- Associated Press - Thursday, March 5, 2015

CONCORD, N.H. (AP) - The U.S. Department of Education on Thursday approved a New Hampshire pilot program aimed at reducing standardized testing while providing meaningful feedback for students, parents and teachers.

The federal No Child Left Behind law requires students to take statewide assessment tests each year in grades 3 through 8 and once in high school. Under the two-year pilot program, students in four districts will take the statewide tests in three grades instead of seven - once in elementary school, once in middle school and once in high school.

In offsetting years, the districts will administer locally developed performance assessments, which ask students to apply what they have learned. For example, fourth-grade math students might design a new park and write a letter to local officials explaining their cost calculations.

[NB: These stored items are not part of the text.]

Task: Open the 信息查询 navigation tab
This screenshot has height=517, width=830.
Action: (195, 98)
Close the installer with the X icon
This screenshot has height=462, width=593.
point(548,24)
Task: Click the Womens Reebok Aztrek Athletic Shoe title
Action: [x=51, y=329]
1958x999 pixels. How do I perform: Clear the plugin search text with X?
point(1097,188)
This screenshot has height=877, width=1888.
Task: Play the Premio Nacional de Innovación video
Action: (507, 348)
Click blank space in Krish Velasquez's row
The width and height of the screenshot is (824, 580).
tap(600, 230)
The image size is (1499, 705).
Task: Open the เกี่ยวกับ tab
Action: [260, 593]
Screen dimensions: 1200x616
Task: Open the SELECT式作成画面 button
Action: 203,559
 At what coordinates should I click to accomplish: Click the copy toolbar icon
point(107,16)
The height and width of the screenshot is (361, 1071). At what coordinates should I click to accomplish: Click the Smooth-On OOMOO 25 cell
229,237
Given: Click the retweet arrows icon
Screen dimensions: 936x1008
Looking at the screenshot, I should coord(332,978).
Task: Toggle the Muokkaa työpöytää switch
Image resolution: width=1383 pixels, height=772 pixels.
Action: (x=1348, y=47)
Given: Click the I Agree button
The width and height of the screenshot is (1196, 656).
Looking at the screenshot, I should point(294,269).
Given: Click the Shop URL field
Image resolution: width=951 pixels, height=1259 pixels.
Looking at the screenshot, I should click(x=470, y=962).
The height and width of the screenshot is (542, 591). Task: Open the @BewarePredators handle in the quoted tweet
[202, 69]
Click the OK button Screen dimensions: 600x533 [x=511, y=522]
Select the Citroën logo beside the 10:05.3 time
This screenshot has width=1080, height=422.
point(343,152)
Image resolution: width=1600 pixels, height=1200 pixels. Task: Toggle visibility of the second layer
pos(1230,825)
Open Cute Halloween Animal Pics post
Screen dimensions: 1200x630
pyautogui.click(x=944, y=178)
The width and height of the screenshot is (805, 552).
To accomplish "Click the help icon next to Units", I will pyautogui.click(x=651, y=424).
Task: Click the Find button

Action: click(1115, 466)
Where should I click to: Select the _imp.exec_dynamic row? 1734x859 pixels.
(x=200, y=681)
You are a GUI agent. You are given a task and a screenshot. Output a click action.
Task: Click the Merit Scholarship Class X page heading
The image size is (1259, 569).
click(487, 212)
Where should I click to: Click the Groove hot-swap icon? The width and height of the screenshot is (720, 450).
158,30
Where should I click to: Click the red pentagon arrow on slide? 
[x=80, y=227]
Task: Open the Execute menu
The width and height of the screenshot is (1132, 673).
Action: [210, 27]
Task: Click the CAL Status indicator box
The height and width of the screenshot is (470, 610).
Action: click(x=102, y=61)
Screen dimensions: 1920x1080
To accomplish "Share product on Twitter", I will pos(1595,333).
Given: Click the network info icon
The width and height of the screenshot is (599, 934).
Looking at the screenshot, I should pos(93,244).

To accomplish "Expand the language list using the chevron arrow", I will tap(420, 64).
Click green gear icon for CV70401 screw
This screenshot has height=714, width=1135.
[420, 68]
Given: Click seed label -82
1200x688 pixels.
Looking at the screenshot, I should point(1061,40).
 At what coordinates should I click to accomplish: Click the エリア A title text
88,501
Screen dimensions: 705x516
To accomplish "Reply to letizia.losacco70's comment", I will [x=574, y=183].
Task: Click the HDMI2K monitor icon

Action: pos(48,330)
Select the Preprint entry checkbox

The pilot program, called Performance Assessment for Competency Education, or PACE, has been in the works for five years. The participating districts are Rochester, Epping, Sanborn Regional and Soughegan, which have a combined enrollment of 8,000 students, or 4 percent of the state’s student population.

Gov. Maggie Hassan said the project will allow districts to reduce the frequency of standardized testing while adopting locally managed assessments that will be more integrated into a student’s day-to-day work.

“New Hampshire is nationally recognized as a leader in competency-based education, and the approval of this pilot project further demonstrates our status as an innovator in public education,” she said.

The testing provisions have been part of the debate as Congress considers changes to No Child Left Behind, which has been credited with shining a light on how schools handle minority, low-income and special-needs students and English learners but led to complaints that teachers were teaching to standardized tests and that mandates were unrealistic and penalties ineffective.

Anne Hyslop, a senior policy analyst with Bellwether Education Partners, a national nonprofit that helps education organizations, said the law already allows local assessments but the challenge has been that individual districts have been unable to show that their local tests were as good as state exams.

“What New Hampshire is doing is taking advantage of this existing provision and putting forward a plan that could actually mean having local assessments that are comparable to one another,” she said. “There’s definitely pressure on the federal government to give local assessments another look, but in New Hampshire, where state has been working on this for years, it has actually required a lot of state coordination, which makes it different than other efforts that were just a single district trying to do its own assessments.”

New Hampshire deputy education commissioner Paul Leather said if the pilot program is successful the department hopes it will expand statewide. But local districts have to be willing to do the work, he said.

“It places more responsibility and accountability in the hands of local educators and gives them a more active role, but they have to be ready to go,” he said.